Kyra’s Favorite: 12-inch Gluten-Free Pizza
With the community of wheat- or gluten-intolerant eaters growing, this pizza is a great option, says Weissberger. Pete’s original gluten-free crust is made from all-natural tapioca starch, chickpea and rice flours, water, salt, and yeast. Weissberger recommends adding the healthier vegetable toppings—roasted red peppers, hot cherry peppers, artichoke hearts, slow-roasted tomatoes, shaved red onion, and minced garlic—and maybe some grilled chicken.
It’s the only white pizza on Weissberger’s list—probably for its flavorful vegetable toppings, marinated tomatoes, red onions, and arugula salad. “It’s similar to the tomato pie,” she says.

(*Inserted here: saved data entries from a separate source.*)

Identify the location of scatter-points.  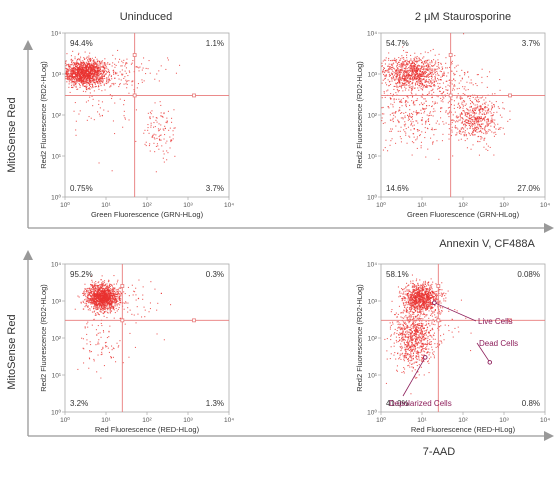
(123, 327).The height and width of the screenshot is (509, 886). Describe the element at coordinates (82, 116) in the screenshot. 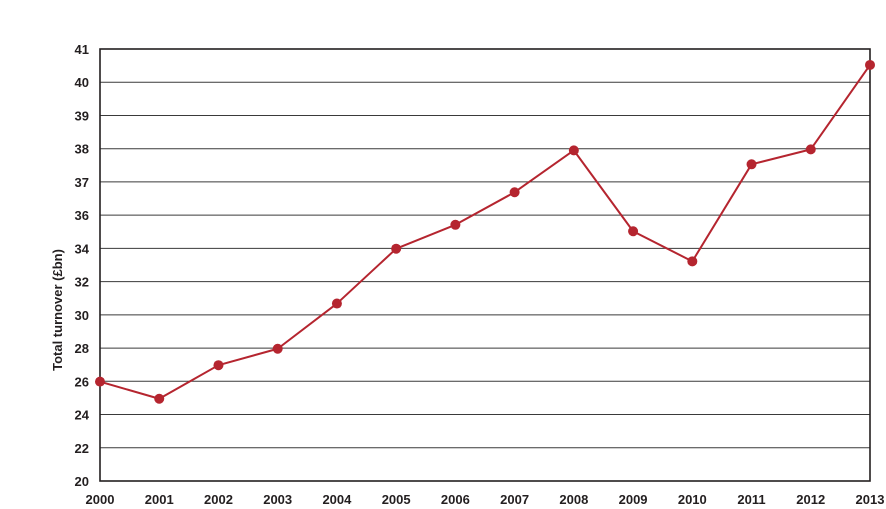

I see `y-tick-label: 39` at that location.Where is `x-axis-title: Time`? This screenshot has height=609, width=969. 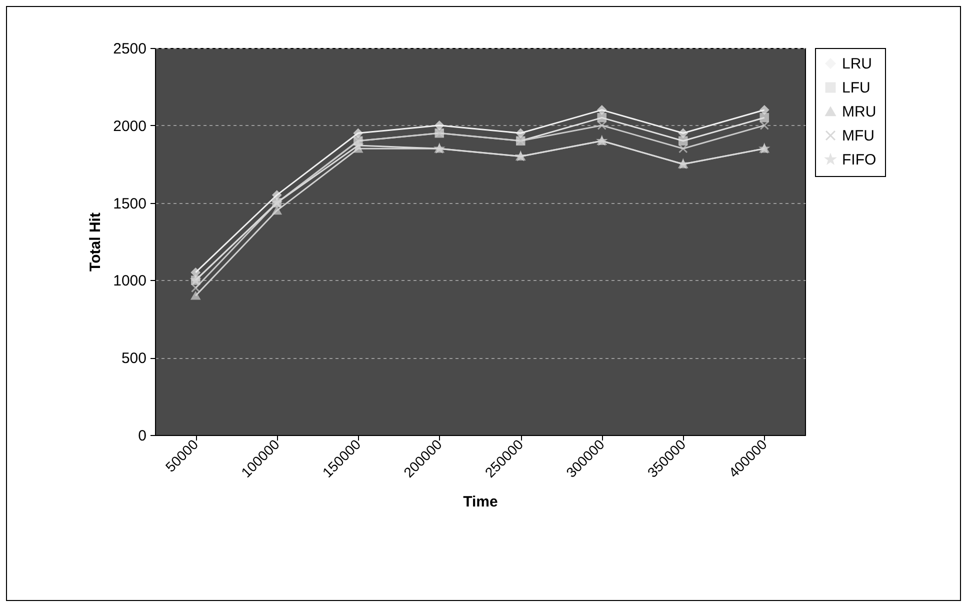
x-axis-title: Time is located at coordinates (480, 502).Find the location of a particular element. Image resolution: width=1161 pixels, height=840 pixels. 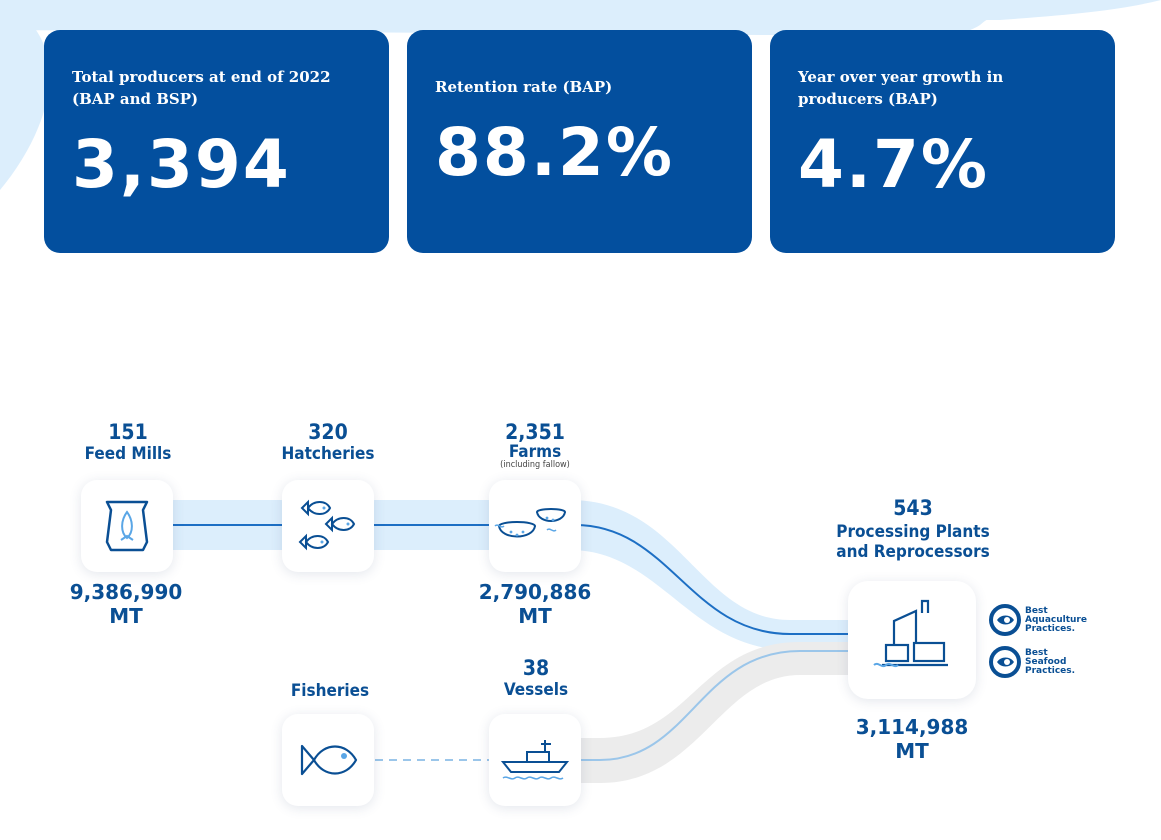

farms-count: 2,351 is located at coordinates (535, 432).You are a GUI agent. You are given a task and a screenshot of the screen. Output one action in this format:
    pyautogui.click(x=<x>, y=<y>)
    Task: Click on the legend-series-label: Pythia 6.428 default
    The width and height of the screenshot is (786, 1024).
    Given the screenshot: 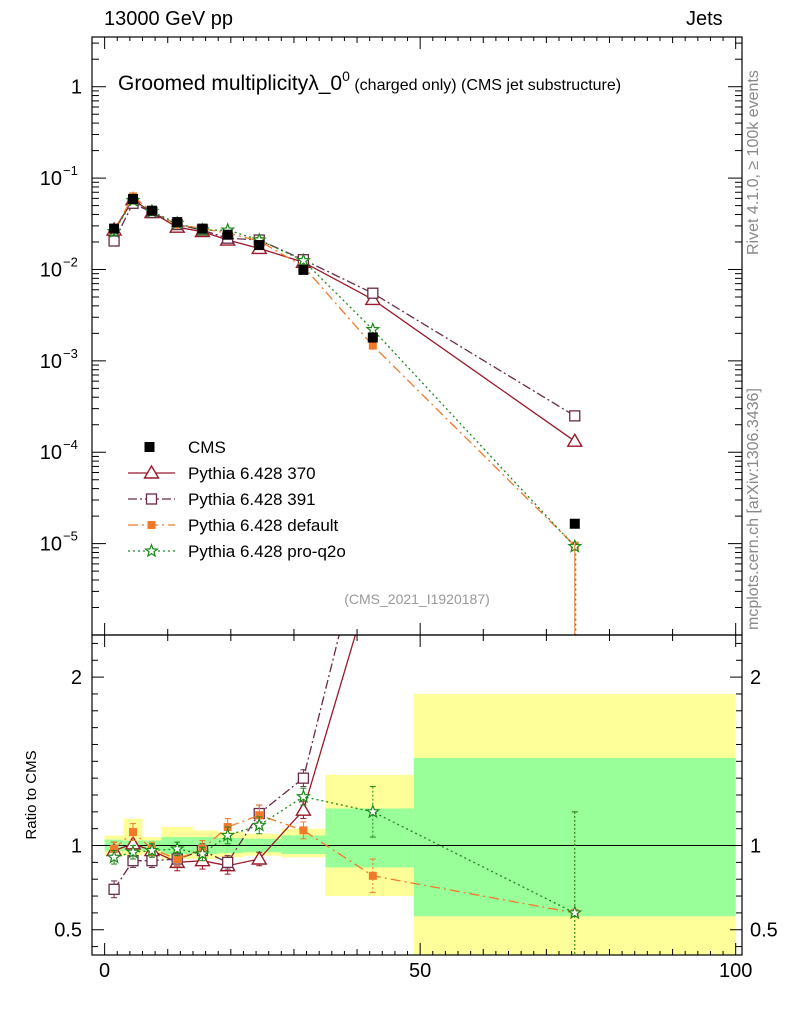 What is the action you would take?
    pyautogui.click(x=264, y=526)
    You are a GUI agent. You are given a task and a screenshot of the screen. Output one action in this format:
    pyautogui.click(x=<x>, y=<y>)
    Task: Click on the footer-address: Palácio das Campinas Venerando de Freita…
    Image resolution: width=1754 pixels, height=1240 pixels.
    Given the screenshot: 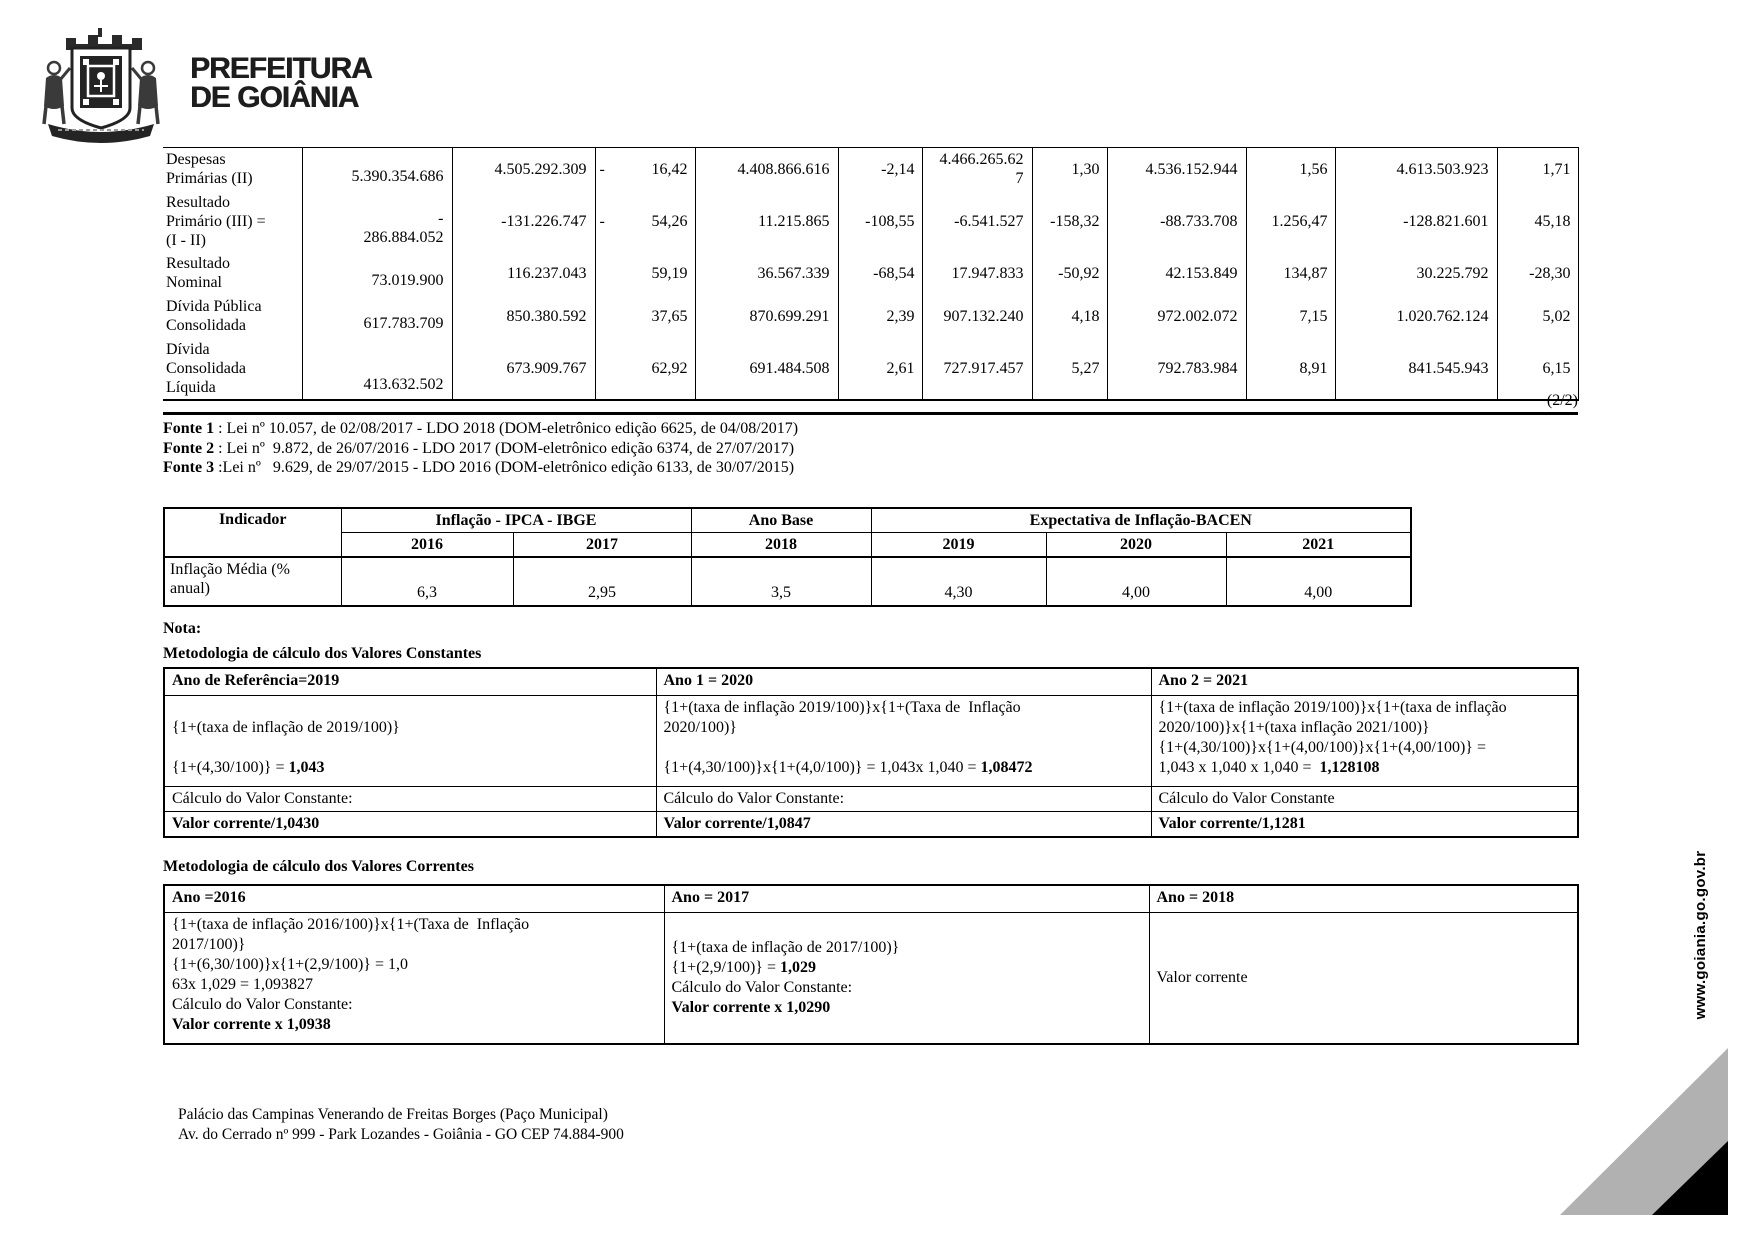 What is the action you would take?
    pyautogui.click(x=401, y=1125)
    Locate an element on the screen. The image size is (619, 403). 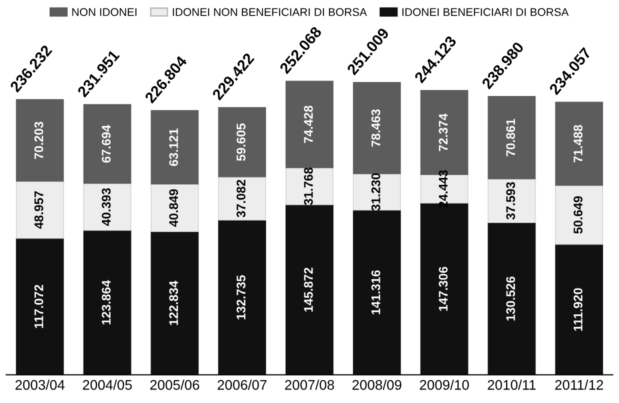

“It’s like a heart attack waiting to happen,” our expert says of this meat lover’s specialty. Loaded with pepperoni, hot sausage, prosciutto, and soppressata, it’s simply irredeemable. “They’re all very fatty, processed meats. Pick one meat—like chicken or shrimp, which are very lean proteins—instead of four.”
Weissberger recommends keeping the cheese light—although it packs calcium and protein, it also adds saturated fat, especially when it covers the whole pie. “If you can get buffalo mozzarella slices or chunks of cheese instead of shredded, it’s better, because the pizza won’t be slathered in it,” she advises.
She also encourages you to pile on fiber-packed veggie toppings; in her words, fiber means full. Finally, watch your portion sizes. Pete’s standard pie size is 18 inches (although the restaurant recently introduced 14-inch pies due to customer demand).
“One or two slices of an 18-inch is appropriate, because if you have four or five slices, your calories and everything else gets elevated,” explains Weissberger. If you’re not sure you can stop at two, she recommends sharing with five or six friends or having a salad first to take the edge off your appetite.